Seorang warga, Abrrar Khuddah mengaku senang makan nasi jagung bersama tim medis RSUD dan keluarga pasien. Saking banyaknya yang makan nasi jagung, Kota Probolinggo dapat Rekor Indonesia dari Lembaga Prestasi Indonesia Dunia (Leprid).

"Di Hari Jadi Kota Probolinggo, semoga akan lebih baik ke depan. Dan asyik ikutan meramaikan makan bersama-sama nasi jagung dengan peserta terbanyak, mendapatkan piagam dan penghargaan dari Rekor Indonesia Leprid," ujar Abrrar, Jumat (4/9/2020).

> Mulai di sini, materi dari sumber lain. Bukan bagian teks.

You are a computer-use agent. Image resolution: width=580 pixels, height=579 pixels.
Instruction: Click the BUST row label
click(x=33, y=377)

Acara makan nasi jagung serentak ini tercatat dalam Leprid sebagai yang terbanyak. Yakni ada 16.852 peserta yang makan nasi jagung di seluruh Kota Probolinggo. Mulai pejabat dan staf pemkot hingga semua elemen masyarakat.

Menurut Paulus Pangka, Ketua Umum Leprid, sebelumnya sudah tercatat rekor sekitar 5 ribu peserta makan nasi jagung. Namun pada Hari Jadi Kota Probolinggo ini, rekor baru kembali muncul. Sebanyak 16.852 ribu lebih peserta makan nasi jagung secara virtual.

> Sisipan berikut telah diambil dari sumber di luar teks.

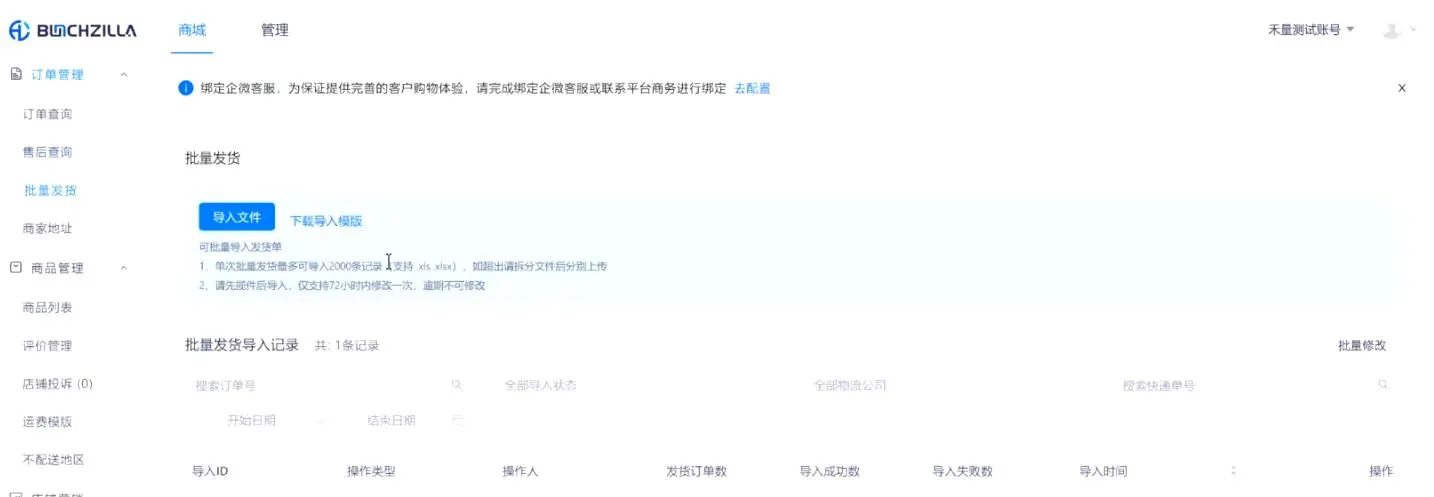
Task: Click the 下载导入模版 link
Action: point(326,221)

"Memberikan apresiasi kegiatan yang diprakarsai Wali Kota Probolinggo, yang telah berhasil memprakarsai pangan lokal, makan bareng sego jagung terbanyak dan diikuti peserta mulai pejabat, jemaah, dan tim medis, serta semua elemen masyarakat untuk Hari Jadi Kota Probolinggo. Dengan jumlah 16.852 peserta makan nasi jagung, kita catat rekornya dan memberikan piagam dan penghargaan dari Leprid," jelas Paulus saat dikonfirmasi.

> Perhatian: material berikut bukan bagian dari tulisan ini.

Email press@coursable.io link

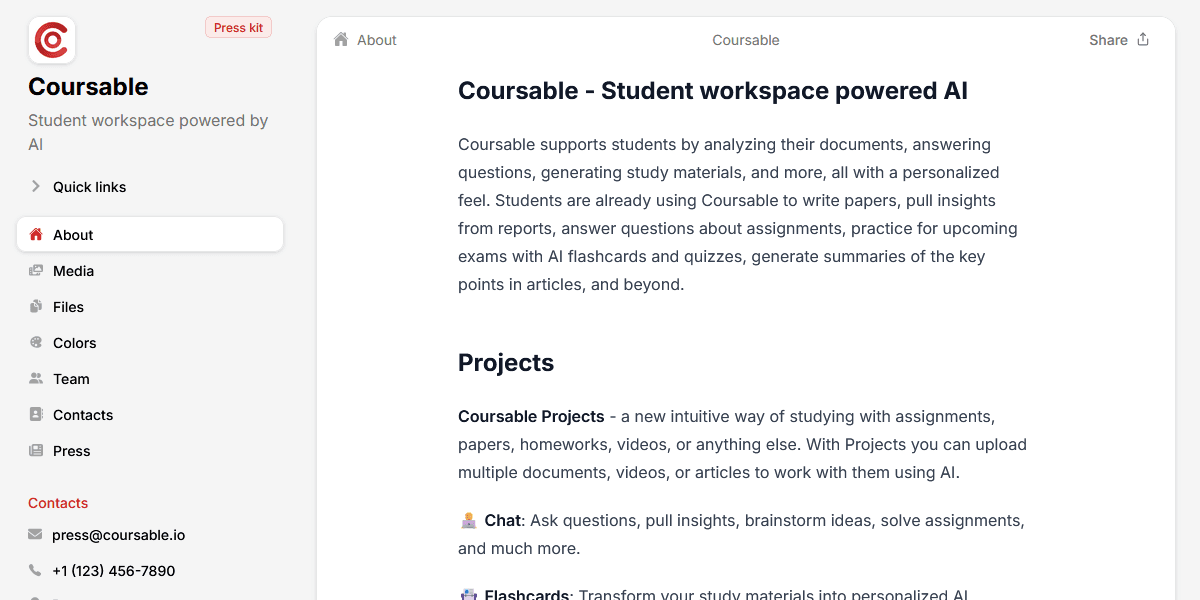(118, 535)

Sementara menurut Wali Kota Hadi, nasi jagung merupakan makanan khas Kota Probolinggo, dan harus terus dilestarikan. "Kami tetap memunculkan berbagai etnis mulai dari Suku Jawa, Madura, Arab dan Tionghoa, dan komunitas dari nelayan juga petani. Itu menunjukkan perbendaan tidak menjadi kendala, kebersamaan menjadi kunci Kota Probolinggo keberhasilan, membangun Kota Probolinggo lebih baik lagi," ujarnya.

"Dan makan khas nasi jagung diikuti semua lapisan masyarakat, instansi, jemaah gereja dan di masjid dengan peserta terbanyak mendapatkan rekor Indonesia. Dan pangan lokal perlu kita lestarikan," tambah Hadi.

Ia berharap pandemi COVID-19 segera berakhir. Sehingga perekonomian warga kembali menggeliat.